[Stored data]
|---|
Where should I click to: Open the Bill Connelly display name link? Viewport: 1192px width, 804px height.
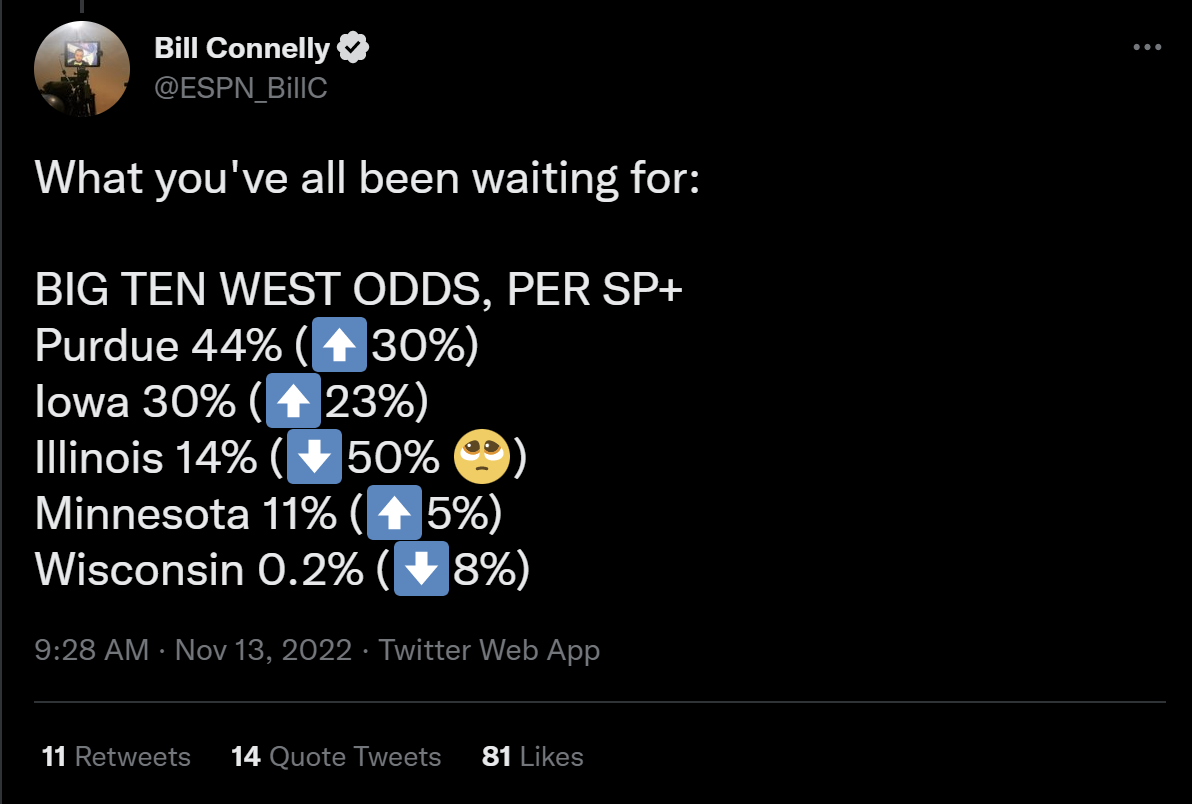pyautogui.click(x=242, y=48)
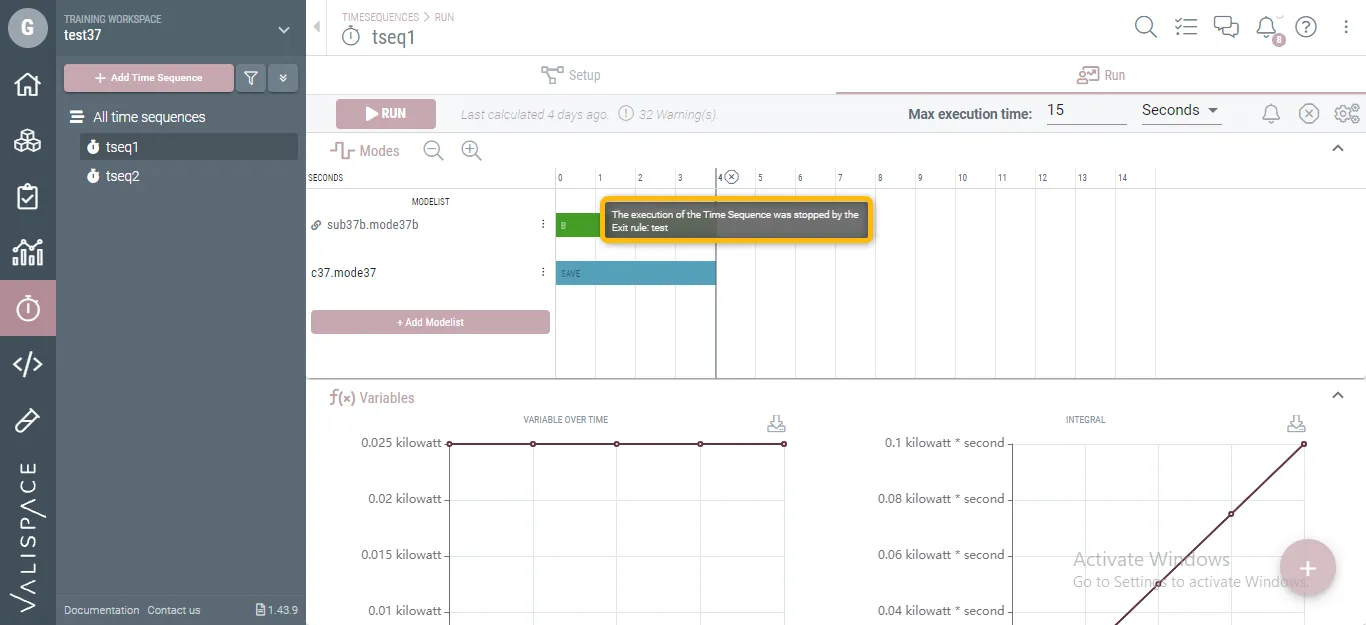Download the Integral chart data
This screenshot has height=625, width=1366.
[x=1295, y=423]
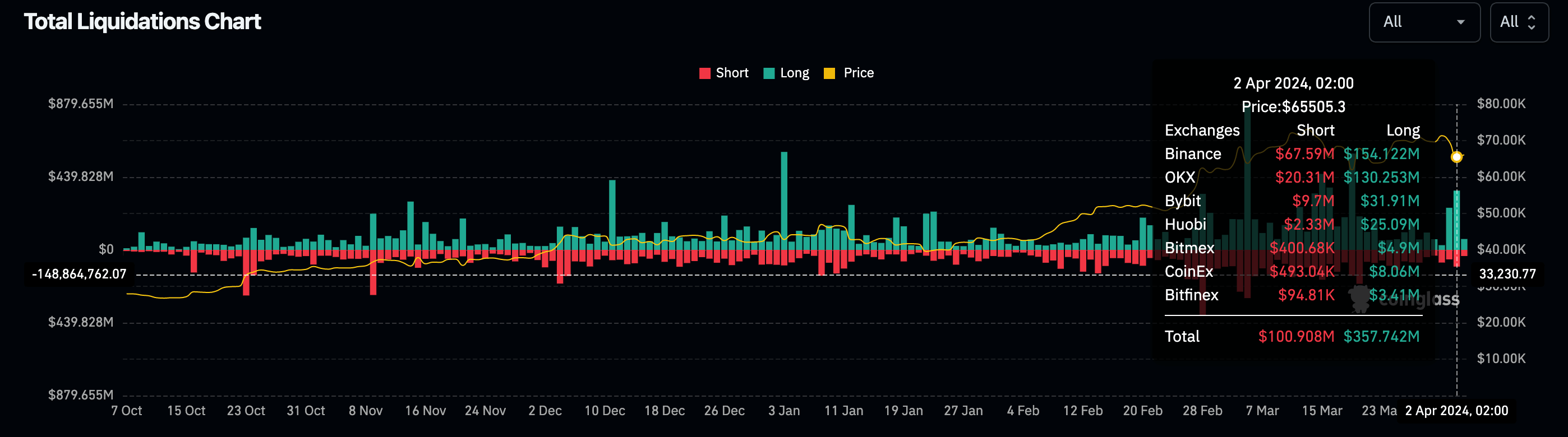Click the Coinglass watermark logo
Image resolution: width=1568 pixels, height=437 pixels.
[1405, 299]
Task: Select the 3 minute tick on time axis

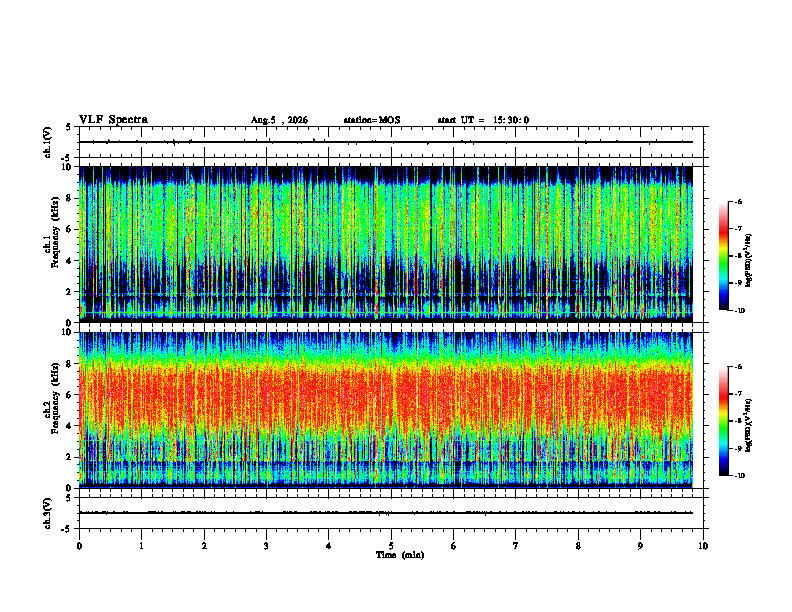Action: click(x=266, y=546)
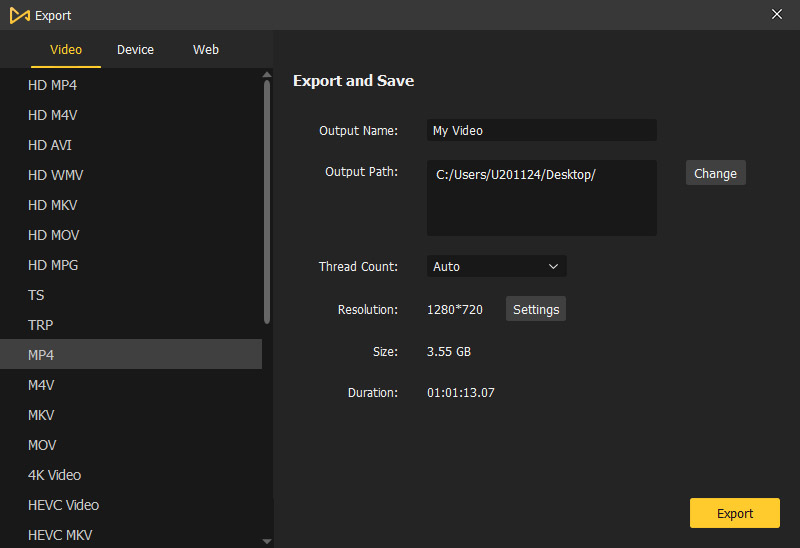The width and height of the screenshot is (800, 548).
Task: Open the Thread Count dropdown
Action: [496, 266]
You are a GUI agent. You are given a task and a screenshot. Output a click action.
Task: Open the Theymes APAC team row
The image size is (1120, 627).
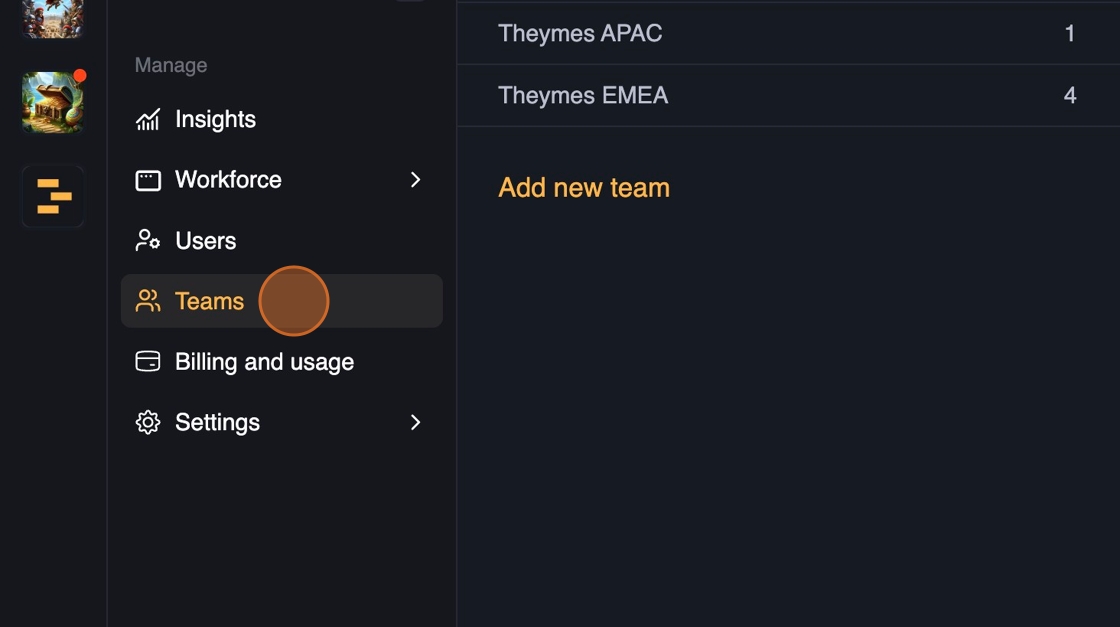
|---|
> [Problem requirements] Restate the records above in full, word for word. Keep pictures out.

> [Reply]
Where should I click to: Open the Bill Connelly display name link? Viewport: 1192px width, 804px height.
pyautogui.click(x=242, y=48)
Download the Integral chart data
This screenshot has height=625, width=1366.
[x=1295, y=423]
Click the Coinglass watermark logo
Image resolution: width=1568 pixels, height=437 pixels.
[1405, 299]
Task: Select the 3 minute tick on time axis

Action: click(x=266, y=546)
The width and height of the screenshot is (800, 548).
Task: Open the Thread Count dropdown
Action: [496, 266]
You are a GUI agent. You are given a task and a screenshot. Output a click action.
Task: Open the Theymes APAC team row
The image size is (1120, 627).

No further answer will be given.